Oral Presentation COSA-IPOS Joint Scientific Meeting 2012

Lung cancer patterns of care and outcomes (#258)

Dianne O'Connell 1 2 3 4
  1. Cancer Research Division, Cancer Council NSW, Sydney, NSW, Australia
  2. Sydney Medical School - Public Health, University of Sydney, Sydney, NSW, Australi
  3. School of Medicine and Public Health, Faculty of Health, University of Newcastle, Newcastle, NSW, Australia
  4. School of Public Health and Community Medicine, University of Newcastle, Newcastle, NSW, Australia

Objectives

The aims were to describe:

1.            How people with lung cancer are managed in New South Wales (NSW)

2.            Whether lung cancer treatment was in accordance with evidence-based guidelines

3.            Differences in survival for lung cancer patients receiving different types of treatment

Methods

Data on treatment were obtained from treating clinicians and medical records for 1290 patients with non-small cell lung cancer (NSCLC) identified in the population-based NSW Central Cancer Registry. Based on the recommendations in the Australian clinical practice guidelines for lung cancer, patients’ treatments were categorised as optimal, non-optimal or no treatment received.

Results

One in three patients did not receive surgery, chemotherapy or radiotherapy as initial treatment.
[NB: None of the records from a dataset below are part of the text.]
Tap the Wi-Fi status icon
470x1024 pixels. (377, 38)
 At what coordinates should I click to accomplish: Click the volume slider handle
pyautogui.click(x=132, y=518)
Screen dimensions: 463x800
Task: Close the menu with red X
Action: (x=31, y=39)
Not receiving treatment for NSCLC was associated with: being female, older age, living outside a metropolitan area, having metastatic or unknown stage disease, poorer performance status, weight loss or not seen by a lung cancer specialist or seen only by a low volume lung cancer specialist.

The percentages of patients with good performance status who received the guideline recommended optimal treatment were 57% for Stage I/II, 32% for Stage IIIA, 13% for Stage IIIB and 22% for Stage IV disease.

After adjusting for clinical and health service factors, survival was significantly higher for patients with Stage III or IV disease who received the optimal treatment compared with those who did not receive the optimal treatment (hazard ratio 0.43, 95% confidence interval 0.27-0.69 for Stage III; 0.69, 0.52-0.91 for Stage IV). There was no significant difference in survival after two years for Stage I/II patients.

Discussion

The management of NSCLC varies with patient’s prognostic factors, place of residence and treating clinician’s experience. Patients who received the recommended optimal treatment had better survival after adjusting for important prognostic factors including stratification by stage.